### To do
Each line below that contains the word "button" must be copied.

### Material for this task

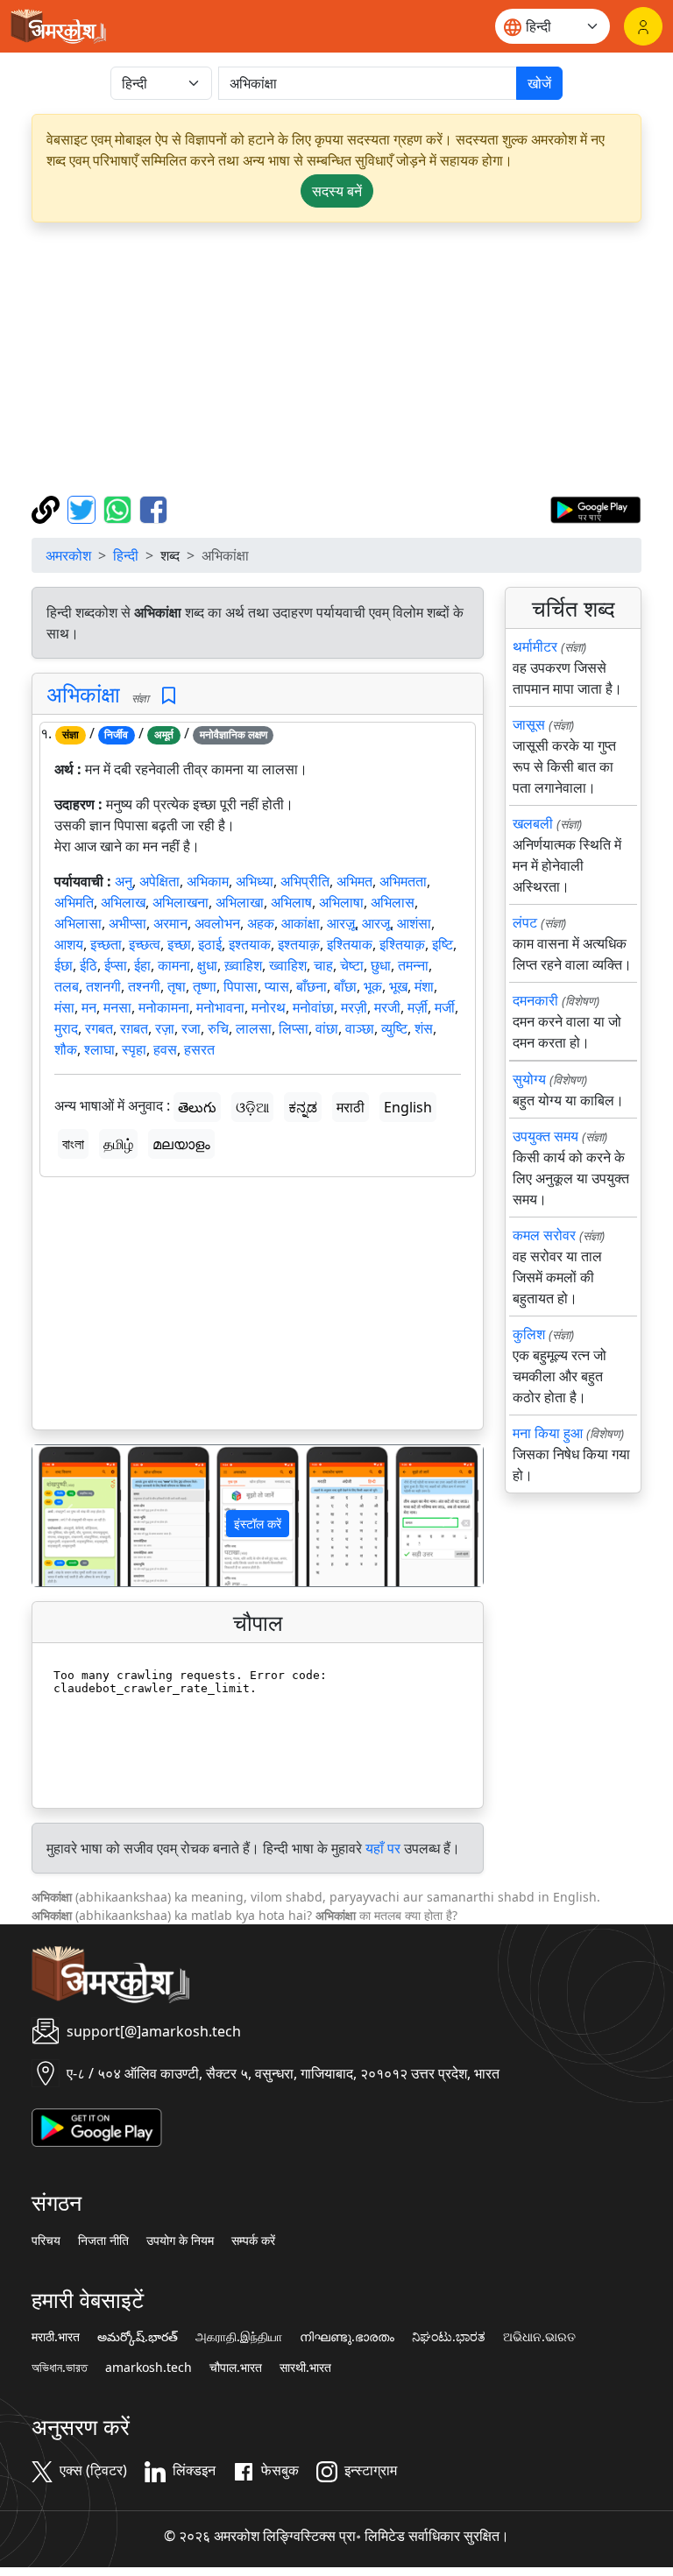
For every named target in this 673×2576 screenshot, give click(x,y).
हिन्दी (125, 555)
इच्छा (179, 944)
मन (88, 1007)
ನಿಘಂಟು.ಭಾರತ (448, 2336)
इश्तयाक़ (299, 944)
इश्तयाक (250, 944)
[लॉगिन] (643, 26)
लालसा (254, 1028)
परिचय (46, 2240)
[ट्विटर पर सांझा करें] (83, 508)
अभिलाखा (240, 902)
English (408, 1107)
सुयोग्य (529, 1079)
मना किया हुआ (548, 1433)
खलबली (533, 823)
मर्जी (445, 1007)
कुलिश (529, 1334)
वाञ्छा (359, 1028)
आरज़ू (341, 923)
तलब (66, 986)
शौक (65, 1049)
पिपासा (240, 986)
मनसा (117, 1007)
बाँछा (345, 986)
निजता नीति (103, 2240)
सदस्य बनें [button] (337, 191)
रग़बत (134, 1028)
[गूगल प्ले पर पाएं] (595, 508)
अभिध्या (254, 881)
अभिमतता (403, 881)
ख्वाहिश (288, 965)
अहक (260, 923)
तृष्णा (204, 986)
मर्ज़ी (417, 1007)
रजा (191, 1028)
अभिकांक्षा (83, 694)
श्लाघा (99, 1049)
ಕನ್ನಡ (302, 1107)
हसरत (199, 1049)
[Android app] (97, 2125)
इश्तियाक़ (402, 944)
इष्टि (442, 944)
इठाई (210, 944)
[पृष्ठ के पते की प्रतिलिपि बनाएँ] (48, 508)
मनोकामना (163, 1007)
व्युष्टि (394, 1028)
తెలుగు (197, 1107)
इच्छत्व (144, 944)
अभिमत (354, 881)
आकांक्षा (300, 923)
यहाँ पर (382, 1848)
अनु (123, 881)
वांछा (326, 1028)
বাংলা (73, 1144)
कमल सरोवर (544, 1235)
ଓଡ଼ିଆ (252, 1107)
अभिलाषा (341, 902)
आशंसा (414, 923)
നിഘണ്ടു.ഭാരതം (347, 2336)
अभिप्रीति (304, 881)
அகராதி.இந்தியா (238, 2336)
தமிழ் (118, 1144)
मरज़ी (354, 1007)
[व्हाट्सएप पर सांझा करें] (119, 508)
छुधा (381, 965)
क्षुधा (207, 965)
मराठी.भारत (56, 2336)
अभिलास (392, 902)
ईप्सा (115, 965)
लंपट (525, 922)
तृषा (176, 986)
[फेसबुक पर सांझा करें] (153, 508)
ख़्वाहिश (243, 965)
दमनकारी (535, 1000)
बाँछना (311, 986)
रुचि (218, 1028)
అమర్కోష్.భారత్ (137, 2336)
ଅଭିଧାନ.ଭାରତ (539, 2336)
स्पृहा (134, 1049)
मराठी (350, 1107)
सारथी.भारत (305, 2367)
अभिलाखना (180, 902)
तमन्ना (413, 965)
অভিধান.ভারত (60, 2367)
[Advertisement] (336, 359)
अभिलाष (291, 902)
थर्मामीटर (535, 646)
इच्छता (106, 944)
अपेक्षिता (159, 881)
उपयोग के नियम (180, 2240)
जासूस (529, 724)
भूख (398, 986)
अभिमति (74, 902)
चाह (323, 965)
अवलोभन (217, 923)
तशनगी (103, 986)
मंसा (64, 1007)
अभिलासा (78, 923)
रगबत (99, 1028)
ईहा (142, 965)
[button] (66, 1515)
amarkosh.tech (148, 2367)
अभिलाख (123, 902)
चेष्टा (352, 965)
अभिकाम (208, 881)
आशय (68, 944)
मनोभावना (220, 1007)
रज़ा (164, 1028)
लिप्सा (293, 1028)
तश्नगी (144, 986)
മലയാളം (181, 1144)
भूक (373, 986)
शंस (423, 1028)
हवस (165, 1049)
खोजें (539, 83)
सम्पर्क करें (253, 2240)
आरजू (376, 923)
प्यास (277, 986)
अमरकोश (68, 555)
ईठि (88, 965)
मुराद (66, 1028)
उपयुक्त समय (545, 1136)
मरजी (387, 1007)
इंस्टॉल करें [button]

### Problem solution
सदस्य बनें [button] (337, 191)
[button] (66, 1515)
इंस्टॉल करें [button]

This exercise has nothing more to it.